Guerre du logement: étudiant-e-s au front

Guerre du logement: étudiant-e-s au front


Jeudi 31 octobre, une centaine de personnes en formation ont occupé un grand immeuble de six étages, vide depuis six ans. Orchestrée par la CUAE (syndicat étudiant) cette action vise juste et là où ça fait mal: il s’agit de loger des personnes aux revenus modestes, les étudiant-e-s.



Le projet des occupant-e-s est de confier les logements conquis à la CIGUE (coopérative de logements pour personnes en formation), comme ça a déjà été le cas suite à une occupation précédente il y a quelques semaines qui s’est traduite par la mise à disposition d’une douzaine de studios vides depuis plus d’un an.



Visiter un tel immeuble vide en pleine crise du logement vaut le détour. Les soixante chambres qui composent l’ancien Hôtel California ont trouvé preneur en moins de douze heures. L’état général de la bâtisse est excellent, les personnes qui y habitent maintenant jouissent de l’électricité à presque tous les étages; les travaux pour rétablir l’eau courante sont plutôt légers. La majorité des chambres possède un coin cuisine ainsi qu’une salle de bains.
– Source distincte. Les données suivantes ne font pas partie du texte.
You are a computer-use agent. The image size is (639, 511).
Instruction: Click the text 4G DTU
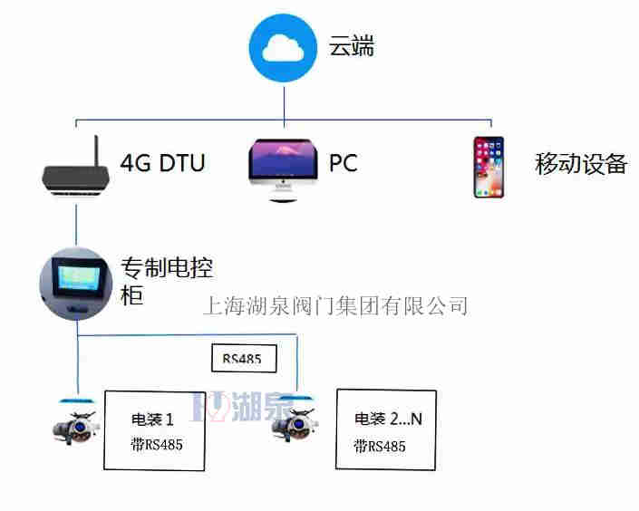[x=162, y=163]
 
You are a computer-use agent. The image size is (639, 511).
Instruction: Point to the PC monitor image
[x=284, y=169]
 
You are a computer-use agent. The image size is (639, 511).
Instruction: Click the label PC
[x=344, y=164]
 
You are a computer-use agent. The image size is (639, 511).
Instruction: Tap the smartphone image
[x=489, y=167]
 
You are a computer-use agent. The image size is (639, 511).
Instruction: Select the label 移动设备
[x=581, y=164]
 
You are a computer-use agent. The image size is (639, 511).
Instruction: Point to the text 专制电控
[x=167, y=268]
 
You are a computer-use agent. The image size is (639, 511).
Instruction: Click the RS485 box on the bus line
[x=243, y=358]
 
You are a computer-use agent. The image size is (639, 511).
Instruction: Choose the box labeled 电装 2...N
[x=386, y=429]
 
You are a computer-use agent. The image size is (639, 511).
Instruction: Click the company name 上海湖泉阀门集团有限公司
[x=334, y=306]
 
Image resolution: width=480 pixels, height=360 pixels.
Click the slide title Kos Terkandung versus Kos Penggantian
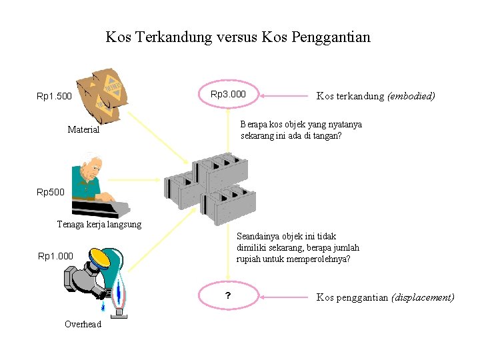tap(237, 37)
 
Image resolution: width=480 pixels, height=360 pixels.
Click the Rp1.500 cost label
tap(54, 97)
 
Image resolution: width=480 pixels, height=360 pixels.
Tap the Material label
tap(83, 129)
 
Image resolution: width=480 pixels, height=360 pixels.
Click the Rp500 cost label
tap(51, 193)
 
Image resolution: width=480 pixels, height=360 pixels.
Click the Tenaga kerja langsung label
tap(99, 224)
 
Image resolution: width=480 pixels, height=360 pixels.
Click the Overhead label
tap(83, 324)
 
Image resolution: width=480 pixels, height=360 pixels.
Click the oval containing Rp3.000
tap(228, 95)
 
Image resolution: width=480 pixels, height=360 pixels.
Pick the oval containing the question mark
tap(228, 297)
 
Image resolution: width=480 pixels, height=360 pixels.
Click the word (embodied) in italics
tap(411, 96)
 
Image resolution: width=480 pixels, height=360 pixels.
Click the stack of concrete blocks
tap(210, 190)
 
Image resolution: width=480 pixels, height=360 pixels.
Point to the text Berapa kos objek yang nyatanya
tap(301, 124)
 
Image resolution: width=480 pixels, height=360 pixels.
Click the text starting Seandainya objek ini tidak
tap(287, 236)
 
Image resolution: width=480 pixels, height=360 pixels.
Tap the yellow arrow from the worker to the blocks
tap(137, 180)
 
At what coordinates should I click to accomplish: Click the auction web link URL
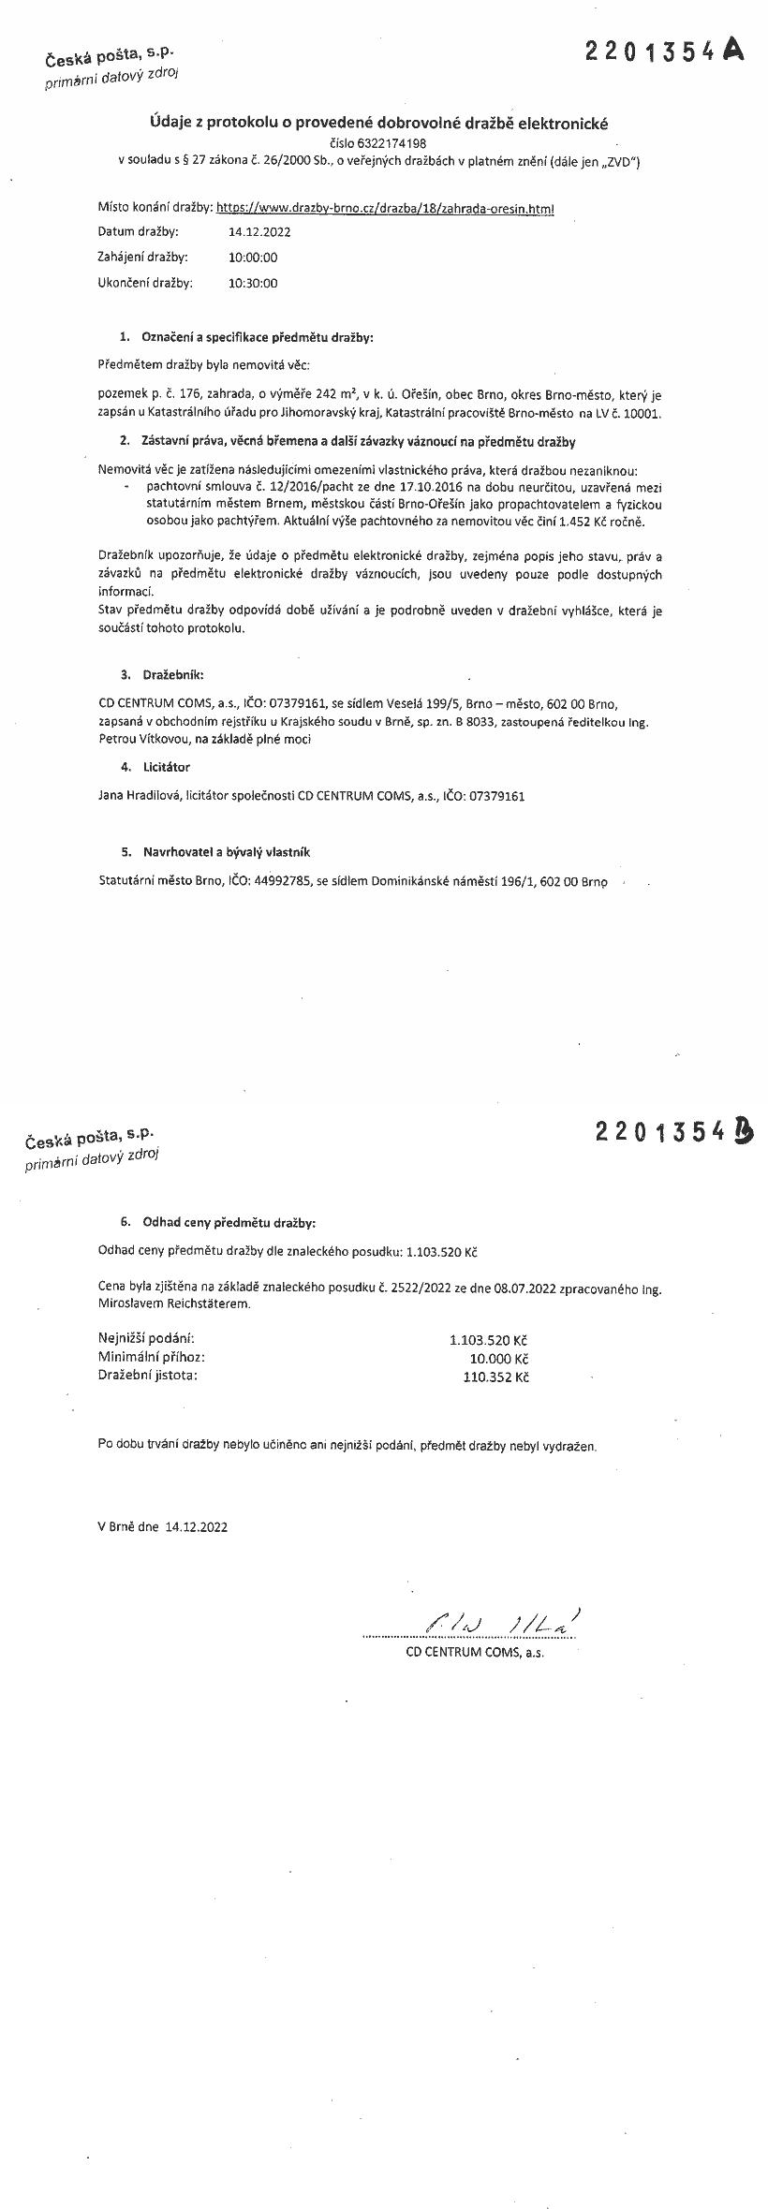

Le tout est situé à proximité du centre-ville et constitue de l’avis général un habitat idéal pour les étudiant-e-s.

Zapelli montre ses crocs


Pourtant, de sinistres nuages ont déjà essayé d’assombrir ce magnifique tableau. En effet, le lendemain de l’occupation le Procureur général Daniel Zappelli signait un ordre d’évacuation prenant théoriquement effet 24 heures plus tard. Motif surréaliste: la société de sécurité privée GPA aurait conclu un contrat de prêt à usage avec le propriétaire afin d’y entraîner ses chiens à l’attaque!



L’ensemble des habitant-e-s a refusé de céder à cette sommation déplacée et a convoqué une assemblée vendredi soir réunissant les habitant-e-s, des représentant-e-s de la CUAE et de la CIGUE, plusieurs député-e-s ainsi qu’un avocat. A cette occasion, les député-e-s présents, dont deux élus de solidaritéS, se sont engagé à soutenir la démarche des habitant-e-s. Une surprise au rendez-vous: Mark Muller, président de la Chambre genevoise immobilière (CGI), a lui aussi «honoré» cette réunion de sa présence et s’est déclaré favorable a une solution «civilisée». Dans ce sens il s’engageait même à contacter personnellement le Procureur général et le propriétaire.



Comment expliquer l’enthousiasme soudain de ce député libéral envers le logement pour personnes en formation et sa soudaine compréhension envers des squatteurs-euses, fussent-ils en formation?

Les motivations de Muller


Par un heureux hasard, il se trouve que le 24 novembre, les électrices-eurs genevois pourront, grâce à un référendum lancé par le comité «Droit des locataires», se prononcer au sujet d’une modification de la loi sur les démolitions, transformations et rénovations (LDTR) qui fait partie du dispositif légal genevois de protection des locataires. Or, cette modification est issue du milieu des propriétaires immobiliers, dont le porte-parole principal au Grand Conseil n’est autre que ce même Mark Muller. Cette brillante mouture vise notamment à permettre aux régisseurs de pratiquer des loyers encore plus élevés après rénovation d’un logement. Or, la campagne de Muller et de ses acolytes est placée sous le signe du mensonge et de la tromperie. Un joyeux escargot, libéré de sa coquille appelle à voter OUI pour une inexistante «loi sur les rénovations sociales de logement» et «pour de nouveaux logements à loyers modérés». La présence de Mark Muller «aux côtés des gens en formation» se clarifie, il vise à se donner une image de marque trompeuse et à éviter que le front du logement s’enflamme dans les jours qui précèdent le vote.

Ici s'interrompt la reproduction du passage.